The benefit of hindsight?

  • In the alternative, the claimants argued that the ULTAMET® had an “abnormal” potential for damage, in the form of a materially increased risk of an adverse reaction to the metal debris.
  • The main thrust of their argument was reliance on data which they asserted showed that ULTAMET® performed less well than other non-MOM prostheses which were introduced at the same time as, or even after, the ULTAMET®. This inevitably introduced an element of hindsight to the legal assessment of what the public expected in the early 2000s when ULTAMET® was placed onto the market.
  • The court took a common sense approach and directed that hindsight has no place in the formulation of the expectation of safety.
  • The fact that other products introduced at the same time or later may turn out to perform better is not an appropriate benchmark.
  • The court determined that the correct comparator was one which would have informed public expectation at the time the ULTAMET® was introduced, i.e. an established prosthesis which was already on the market at that time.
  • The court found that ULTAMET® did as well as or better than established prostheses and there was no material increase in the risk of harm by reference to this comparator. Accordingly, the ULTAMET® was not unsafe.
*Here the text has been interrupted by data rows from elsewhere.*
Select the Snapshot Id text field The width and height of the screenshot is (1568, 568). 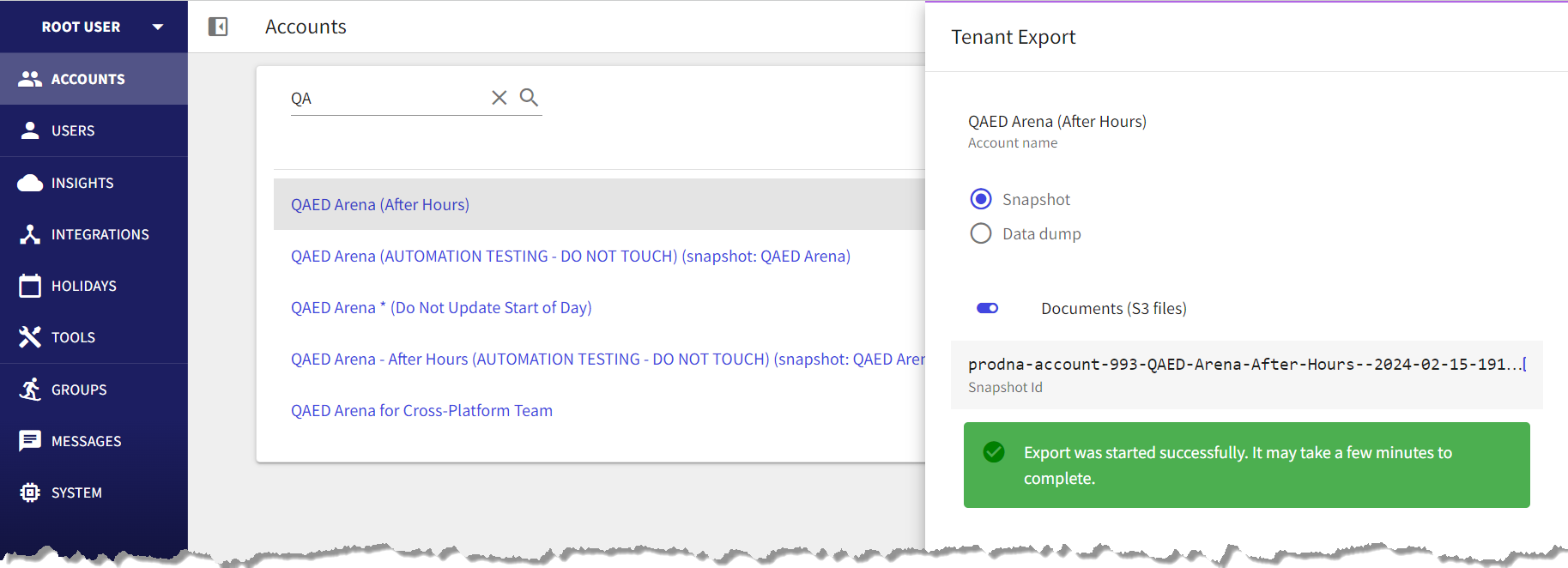pos(1246,374)
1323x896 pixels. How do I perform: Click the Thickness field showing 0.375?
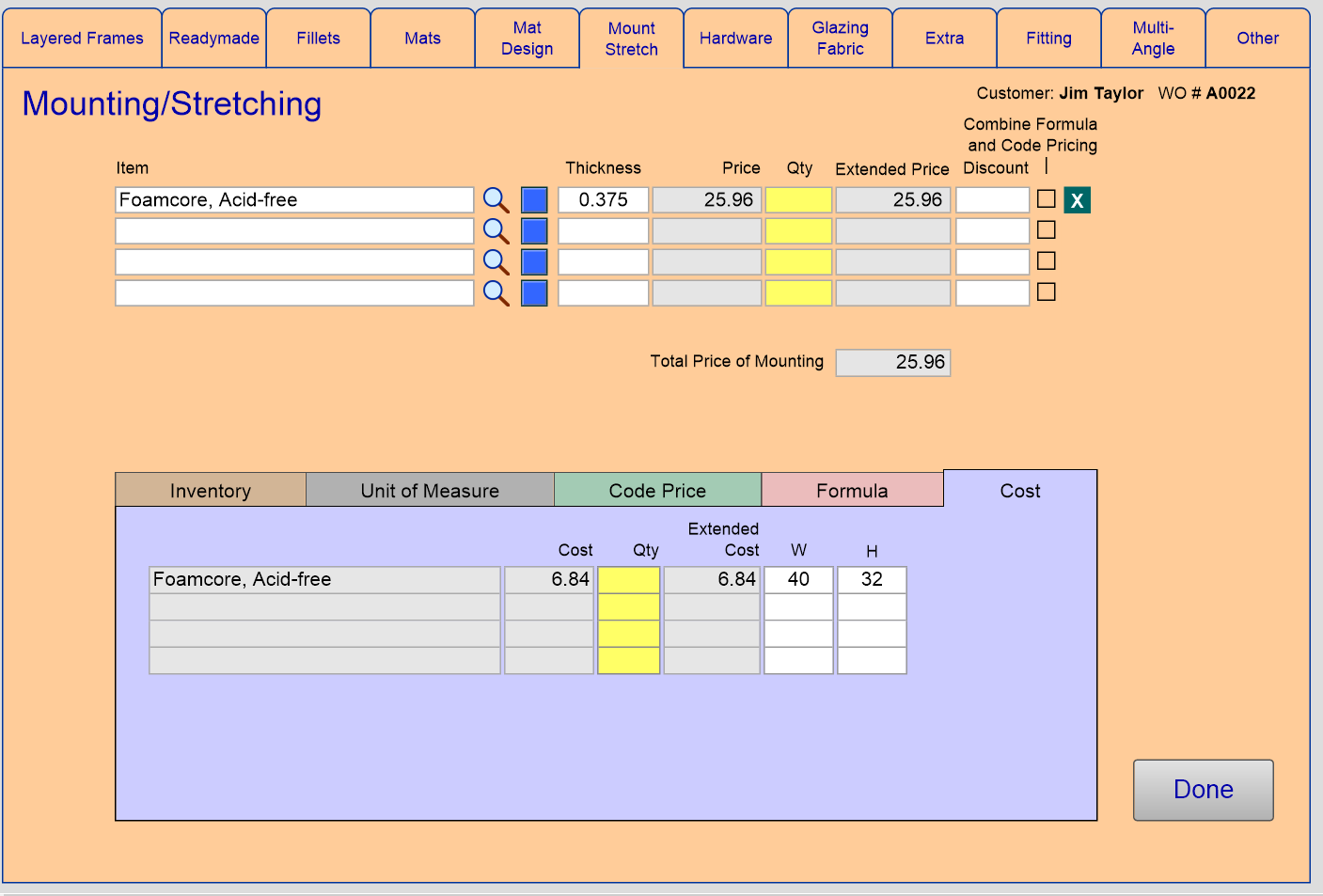point(603,200)
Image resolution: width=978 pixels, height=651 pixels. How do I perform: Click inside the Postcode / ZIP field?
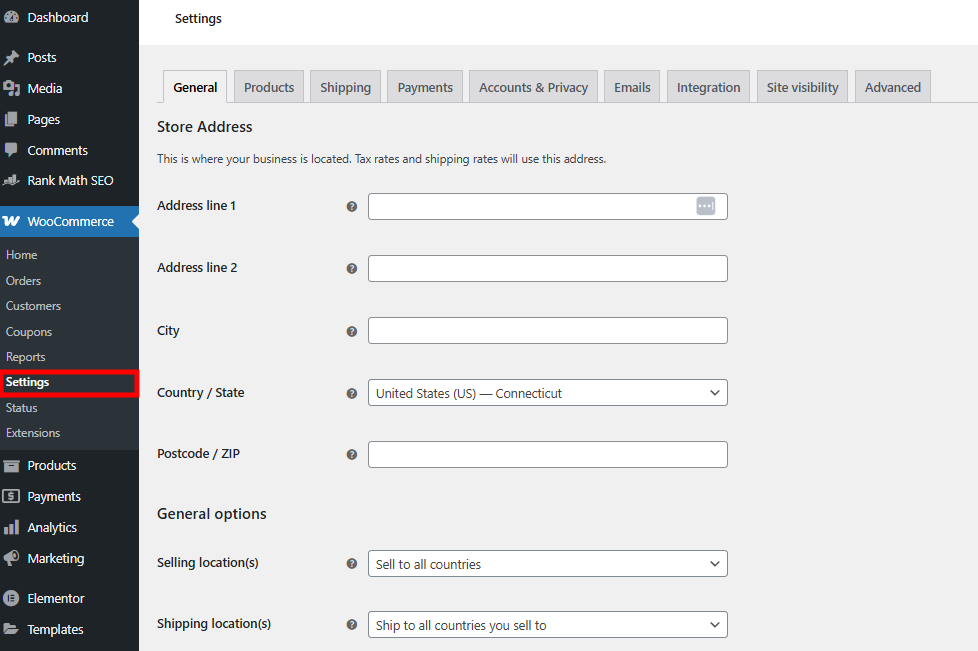(547, 454)
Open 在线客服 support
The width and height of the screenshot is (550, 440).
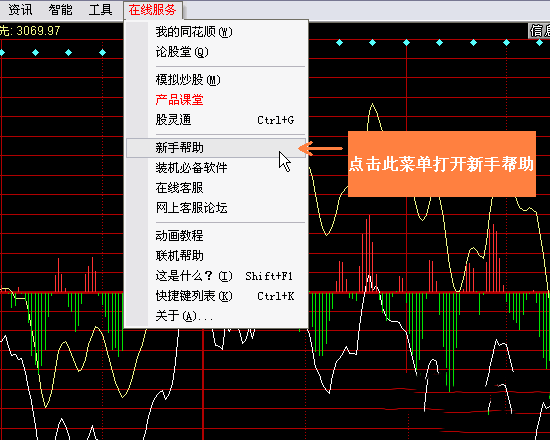tap(216, 188)
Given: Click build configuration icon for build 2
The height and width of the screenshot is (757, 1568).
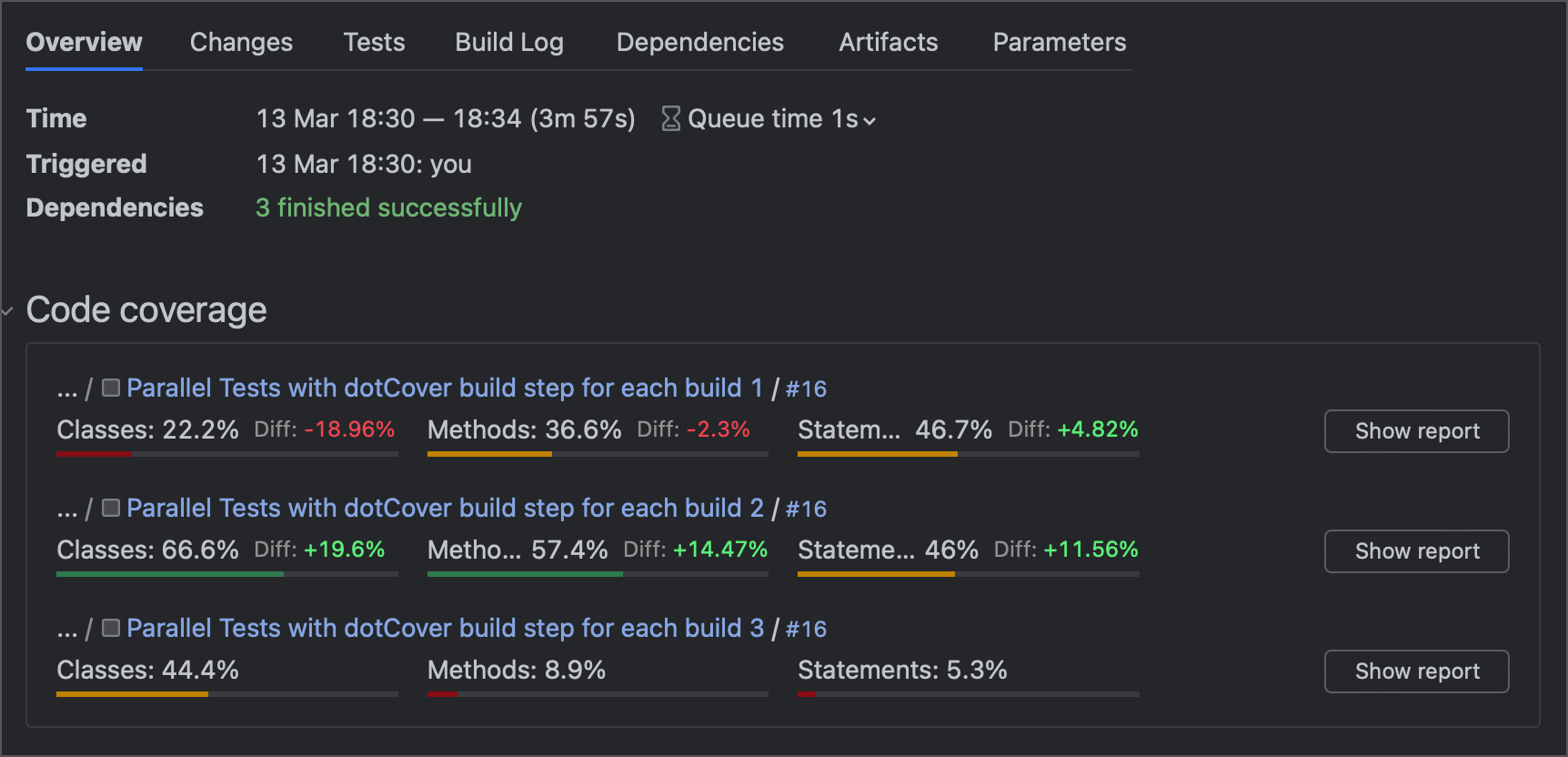Looking at the screenshot, I should pos(111,508).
It is also noteworthy that in her judgment, Andrews J expressed her view that the ULTAMET® “was a well-designed product with many positive engineering features” and that confounding factors artificially increased the ULTAMET® revision rates. The judge expressly referred to “the panic about MoM (metal on metal) hips that was engendered in consequence of the increasingly hysterical media reporting”. This reporting, according to the judge, typically contained no scientific research to support alarmist contentions, which may have led patients to seek surgical revision and influenced surgeons’ willingness to revise.

It is not yet known whether the claimants will appeal the decision.

Impact

This decision is binding on all claimants who were part of the group litigation. It is also likely to provide some influential guidance to claims against manufacturers of other MOM hip implants not only in England and Wales, but also in Europe and around the globe.

More generally, the judgment will provide manufacturers of products with some confidence that the courts will take into account the benefits of a product and the avoidability or otherwise of the risks inherent in certain products.

Given its decision that the safety of new products should be compared to products existing at the time they are introduced to the market, the court’s interpretation of the CPA should not discourage the development of new, potentially life enhancing, technologies in the future, as might have been the case if the claimants’ arguments had succeeded.

Kennedys acted for the successful defendant manufacturer, DePuy.